--- Record set Enclosed Below ---

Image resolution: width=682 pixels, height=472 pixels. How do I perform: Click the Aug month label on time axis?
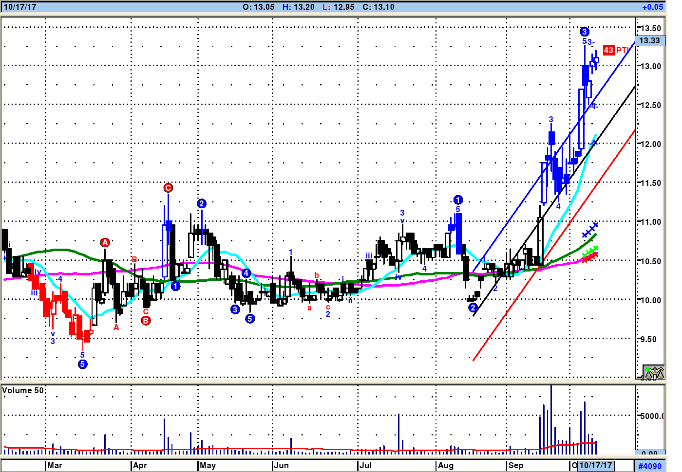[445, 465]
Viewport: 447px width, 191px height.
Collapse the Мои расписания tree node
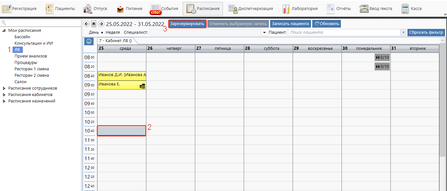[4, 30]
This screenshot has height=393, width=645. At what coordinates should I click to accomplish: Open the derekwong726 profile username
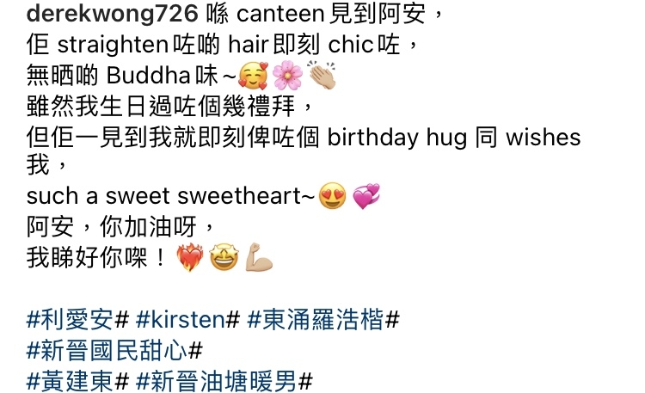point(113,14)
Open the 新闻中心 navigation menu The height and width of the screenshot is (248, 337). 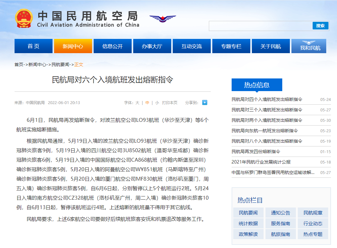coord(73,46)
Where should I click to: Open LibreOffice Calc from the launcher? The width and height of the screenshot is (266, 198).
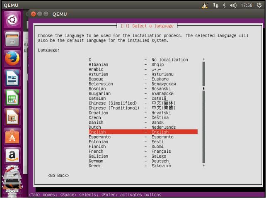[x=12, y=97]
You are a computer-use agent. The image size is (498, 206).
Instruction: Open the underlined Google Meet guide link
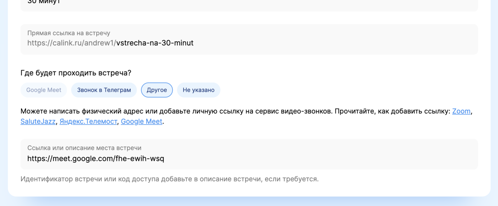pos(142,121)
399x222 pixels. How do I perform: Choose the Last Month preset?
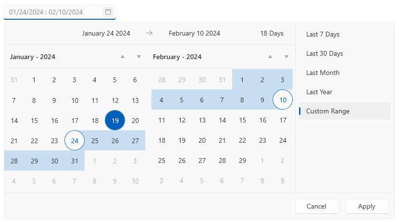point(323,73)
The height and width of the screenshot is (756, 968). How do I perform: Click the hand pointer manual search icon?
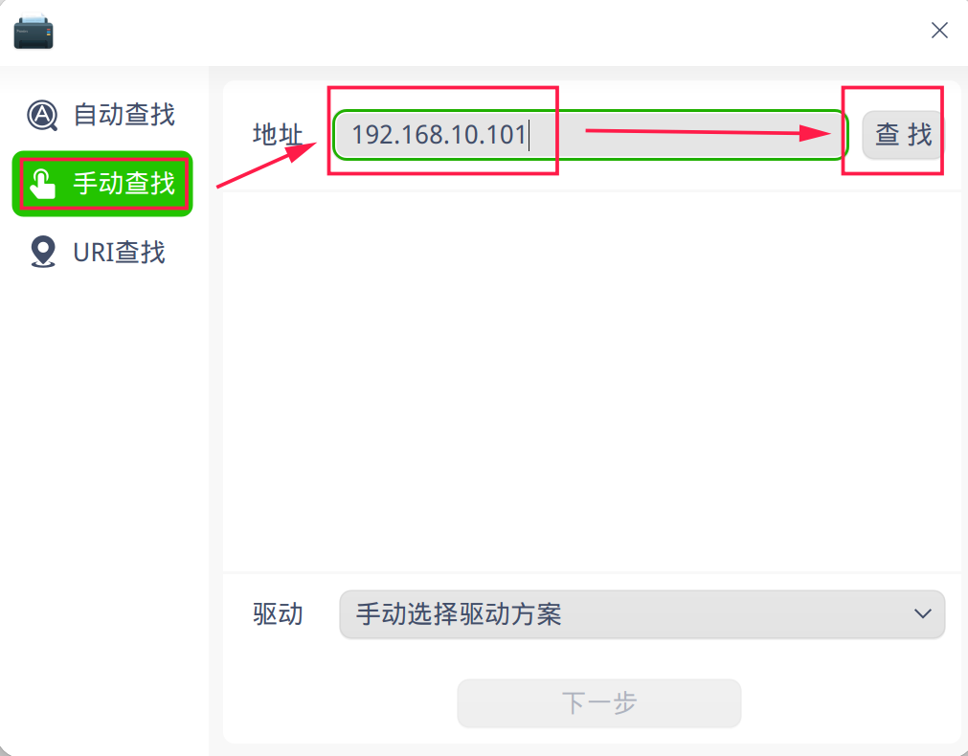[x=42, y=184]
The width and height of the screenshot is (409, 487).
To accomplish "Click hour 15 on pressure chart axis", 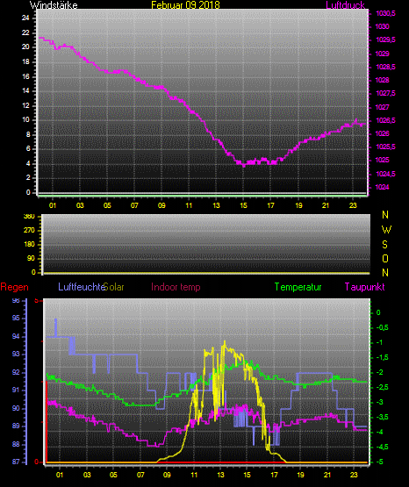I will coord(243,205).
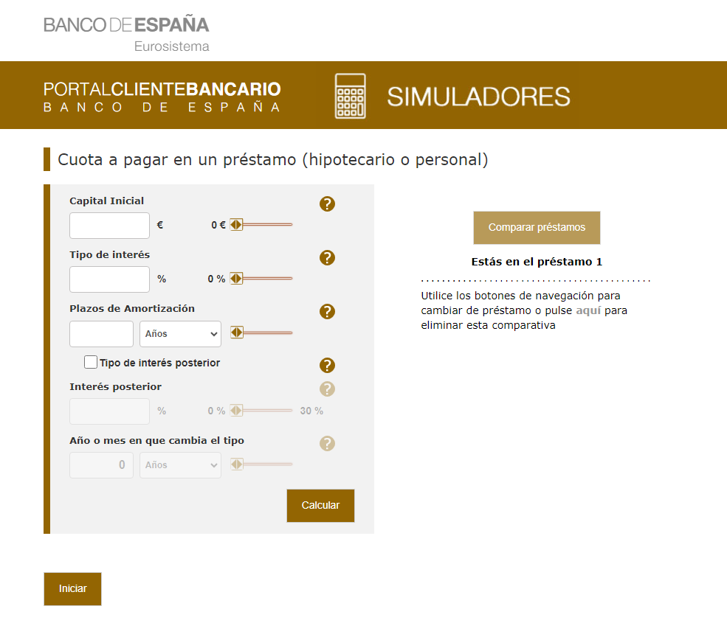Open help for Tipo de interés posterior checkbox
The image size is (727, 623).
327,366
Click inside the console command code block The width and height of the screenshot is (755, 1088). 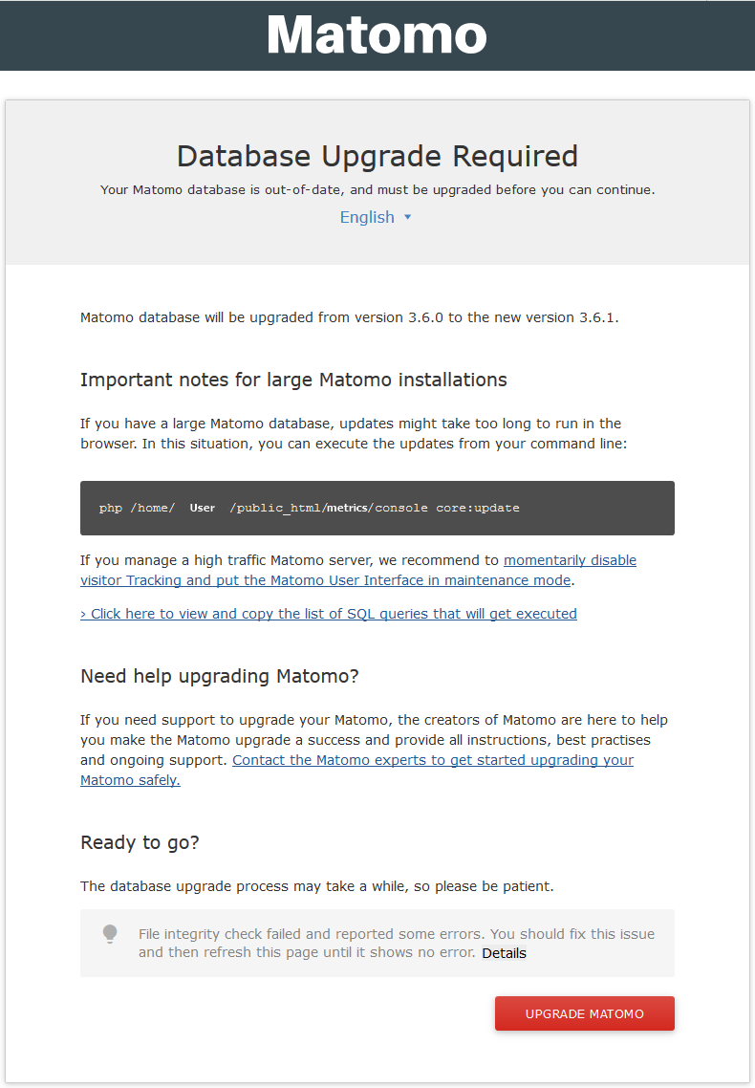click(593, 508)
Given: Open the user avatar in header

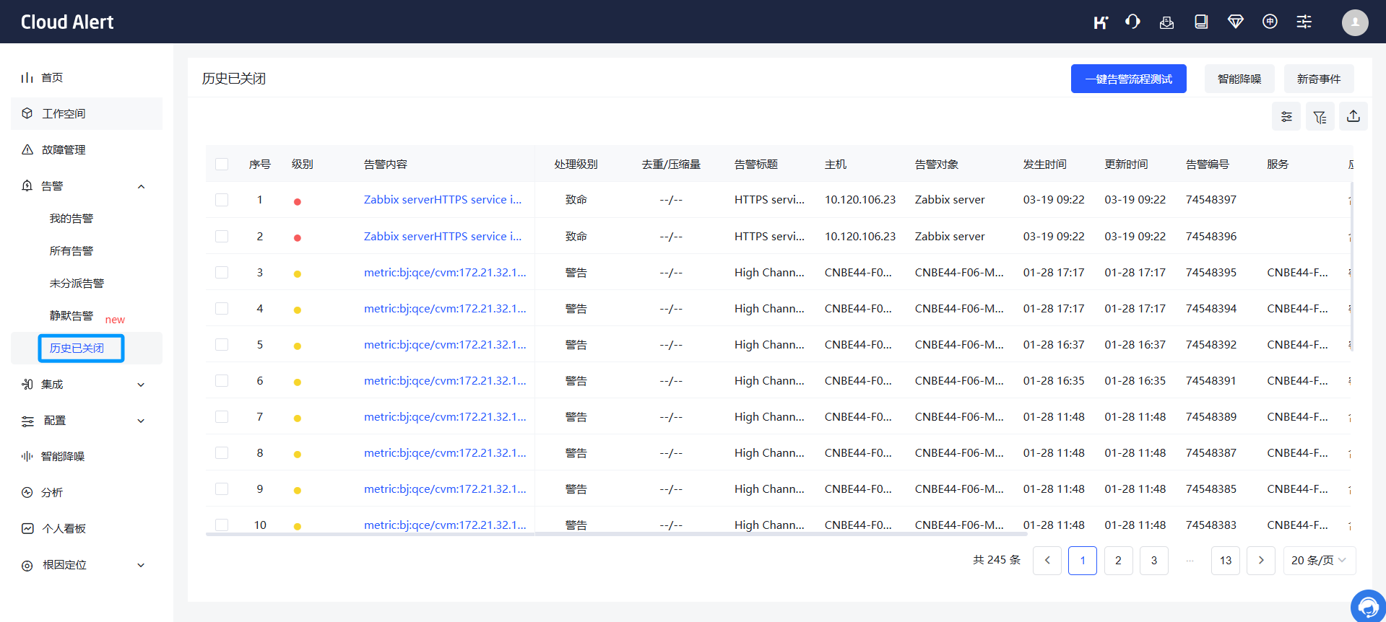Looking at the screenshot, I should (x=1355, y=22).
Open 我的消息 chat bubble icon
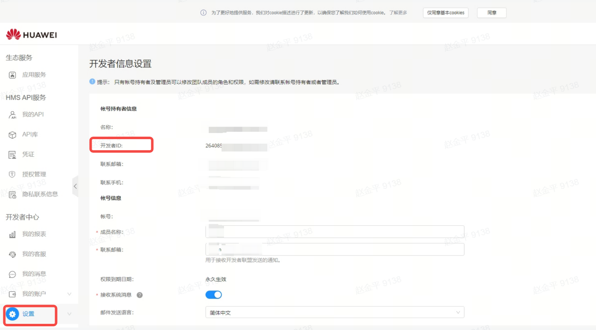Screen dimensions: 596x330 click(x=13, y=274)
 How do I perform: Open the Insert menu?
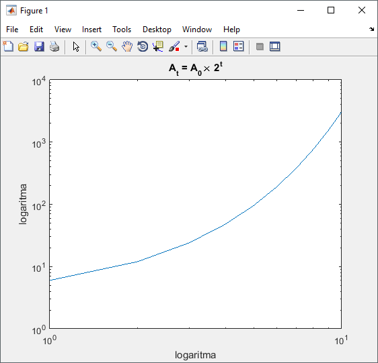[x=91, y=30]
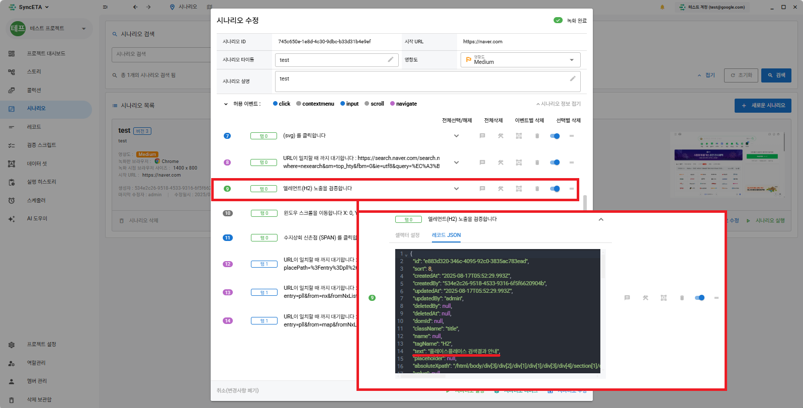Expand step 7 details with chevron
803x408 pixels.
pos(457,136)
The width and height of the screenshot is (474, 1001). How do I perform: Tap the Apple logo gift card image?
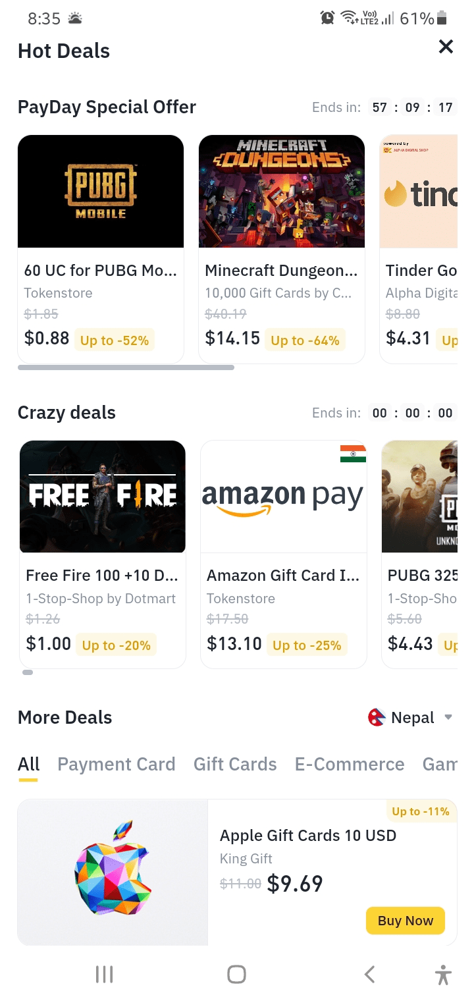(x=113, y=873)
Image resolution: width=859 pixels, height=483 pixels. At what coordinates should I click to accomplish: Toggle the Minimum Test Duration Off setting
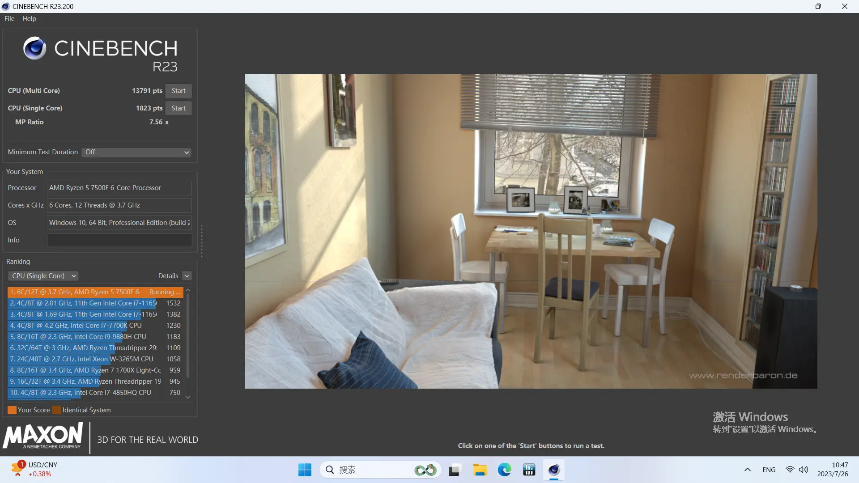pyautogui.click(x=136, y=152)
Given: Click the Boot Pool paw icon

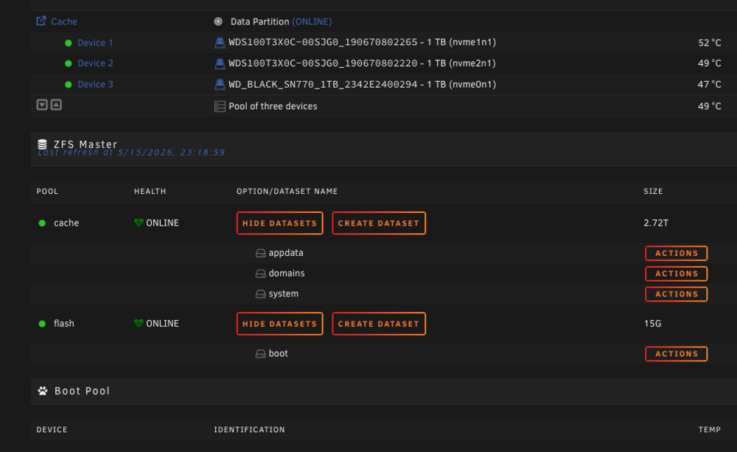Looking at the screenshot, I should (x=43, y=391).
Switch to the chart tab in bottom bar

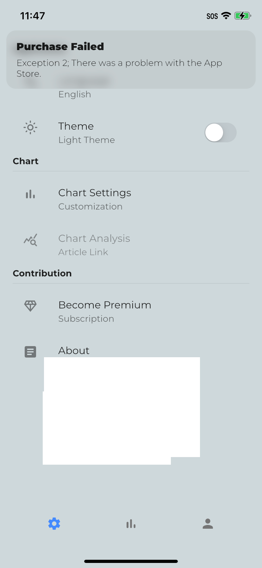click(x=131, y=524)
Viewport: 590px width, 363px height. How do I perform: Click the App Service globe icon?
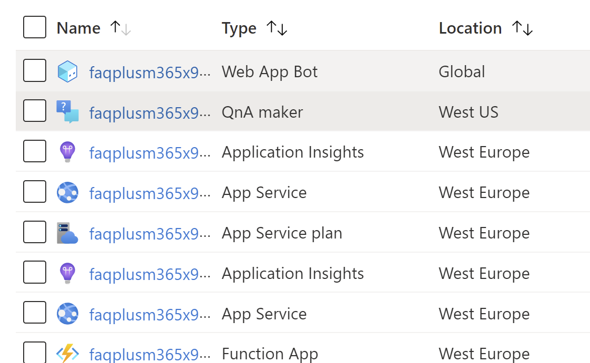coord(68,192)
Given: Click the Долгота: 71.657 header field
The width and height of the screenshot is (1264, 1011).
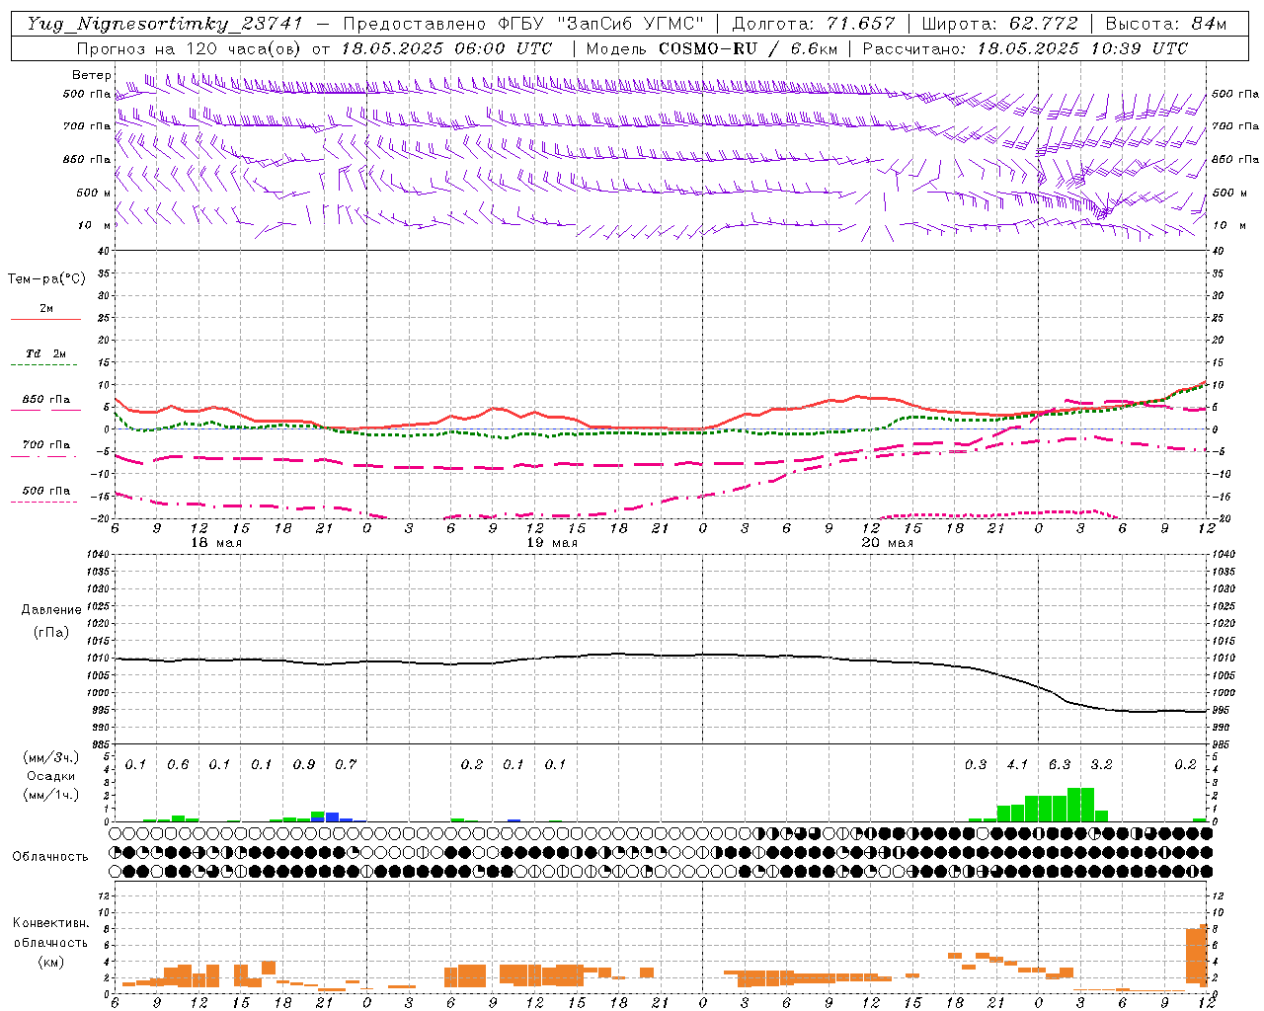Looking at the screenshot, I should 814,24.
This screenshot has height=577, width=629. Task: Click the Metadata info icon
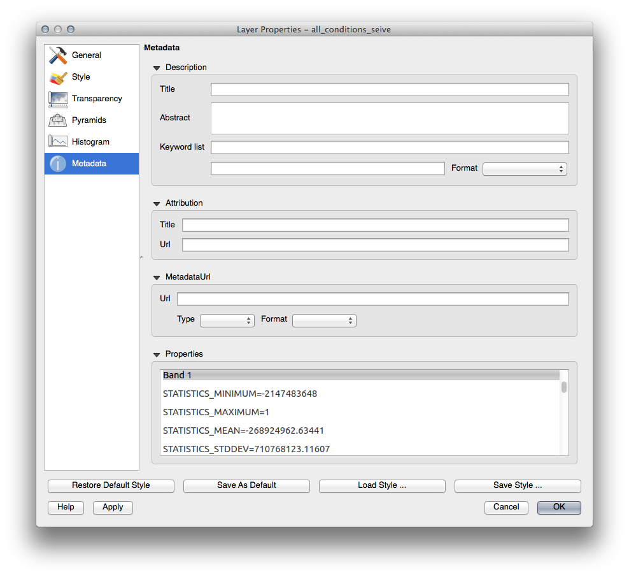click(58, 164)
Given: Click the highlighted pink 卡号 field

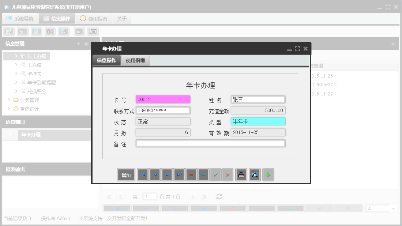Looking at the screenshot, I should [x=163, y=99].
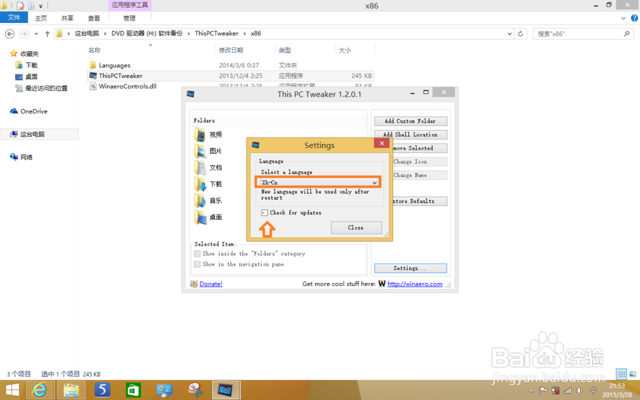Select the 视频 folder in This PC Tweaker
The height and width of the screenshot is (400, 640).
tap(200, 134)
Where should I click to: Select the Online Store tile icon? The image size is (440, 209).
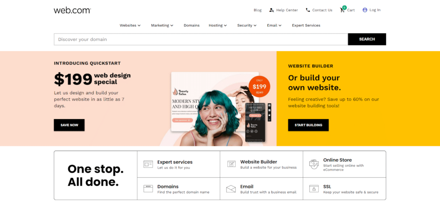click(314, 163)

--- End of Enclosed Record set ---

Task prompt → Please copy exactly the lines from the one containing "This screenshot has height=577, width=629." through the last line of the records above, both included, and leave out any pictures.

Response →
This screenshot has height=577, width=629. Task: Click the Metadata info icon
click(58, 164)
Given: Click the highlighted pink 卡号 field

Looking at the screenshot, I should [x=163, y=99].
Select the 视频 folder in This PC Tweaker
The height and width of the screenshot is (400, 640).
tap(200, 134)
Where should I click to: Select the Online Store tile icon? The image size is (440, 209).
click(314, 163)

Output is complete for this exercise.